● **Brief**
Below are the records; count how many of their lines hold the string "will" and give the number alone.

....................

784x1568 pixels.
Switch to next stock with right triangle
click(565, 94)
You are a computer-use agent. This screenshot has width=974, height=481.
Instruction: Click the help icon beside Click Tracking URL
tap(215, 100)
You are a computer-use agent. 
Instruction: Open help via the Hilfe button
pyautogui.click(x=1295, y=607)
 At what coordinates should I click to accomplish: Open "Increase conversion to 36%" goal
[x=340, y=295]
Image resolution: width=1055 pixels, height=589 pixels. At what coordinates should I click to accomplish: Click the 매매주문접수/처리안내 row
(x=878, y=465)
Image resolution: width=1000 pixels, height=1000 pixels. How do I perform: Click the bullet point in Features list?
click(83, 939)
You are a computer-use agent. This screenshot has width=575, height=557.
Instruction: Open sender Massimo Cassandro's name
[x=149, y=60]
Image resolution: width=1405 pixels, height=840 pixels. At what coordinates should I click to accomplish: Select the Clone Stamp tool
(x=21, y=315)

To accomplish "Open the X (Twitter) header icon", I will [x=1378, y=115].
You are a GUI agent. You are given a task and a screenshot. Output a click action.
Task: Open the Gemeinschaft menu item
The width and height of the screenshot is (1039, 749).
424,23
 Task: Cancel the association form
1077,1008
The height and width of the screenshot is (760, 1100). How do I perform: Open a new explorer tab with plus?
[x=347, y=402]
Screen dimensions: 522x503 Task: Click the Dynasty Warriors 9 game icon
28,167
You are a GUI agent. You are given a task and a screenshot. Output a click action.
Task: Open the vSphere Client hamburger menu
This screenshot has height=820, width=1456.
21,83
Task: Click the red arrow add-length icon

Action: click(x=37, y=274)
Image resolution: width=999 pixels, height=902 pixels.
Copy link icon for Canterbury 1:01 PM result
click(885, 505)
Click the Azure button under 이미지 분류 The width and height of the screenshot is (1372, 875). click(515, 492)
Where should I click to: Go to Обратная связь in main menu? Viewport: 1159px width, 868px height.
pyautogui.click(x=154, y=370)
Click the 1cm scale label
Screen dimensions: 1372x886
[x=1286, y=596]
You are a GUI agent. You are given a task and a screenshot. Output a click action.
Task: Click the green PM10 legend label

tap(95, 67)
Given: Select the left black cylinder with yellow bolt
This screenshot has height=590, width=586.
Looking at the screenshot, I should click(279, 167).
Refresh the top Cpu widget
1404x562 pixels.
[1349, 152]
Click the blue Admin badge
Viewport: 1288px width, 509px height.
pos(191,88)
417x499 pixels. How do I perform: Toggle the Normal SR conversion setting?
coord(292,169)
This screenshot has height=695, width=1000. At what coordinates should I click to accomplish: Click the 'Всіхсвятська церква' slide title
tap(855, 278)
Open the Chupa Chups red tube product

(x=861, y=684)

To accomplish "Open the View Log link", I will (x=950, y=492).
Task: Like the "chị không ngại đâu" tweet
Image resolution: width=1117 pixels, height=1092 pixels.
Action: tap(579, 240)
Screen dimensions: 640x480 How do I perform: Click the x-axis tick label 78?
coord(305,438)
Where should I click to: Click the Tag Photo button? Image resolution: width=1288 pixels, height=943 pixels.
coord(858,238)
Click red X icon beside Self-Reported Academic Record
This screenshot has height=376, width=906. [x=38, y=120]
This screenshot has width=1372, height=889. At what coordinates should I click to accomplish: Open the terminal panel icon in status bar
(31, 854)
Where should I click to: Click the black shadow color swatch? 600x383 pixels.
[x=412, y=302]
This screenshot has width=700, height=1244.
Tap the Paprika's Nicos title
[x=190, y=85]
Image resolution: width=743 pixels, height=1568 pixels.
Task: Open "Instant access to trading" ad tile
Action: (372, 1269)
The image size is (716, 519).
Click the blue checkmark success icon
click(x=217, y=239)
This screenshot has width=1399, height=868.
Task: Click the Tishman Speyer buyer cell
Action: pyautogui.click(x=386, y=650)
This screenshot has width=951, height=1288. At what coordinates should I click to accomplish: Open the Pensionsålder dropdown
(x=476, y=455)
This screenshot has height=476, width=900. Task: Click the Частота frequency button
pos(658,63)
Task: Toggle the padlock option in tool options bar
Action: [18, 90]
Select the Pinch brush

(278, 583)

....................

● **Task result**
2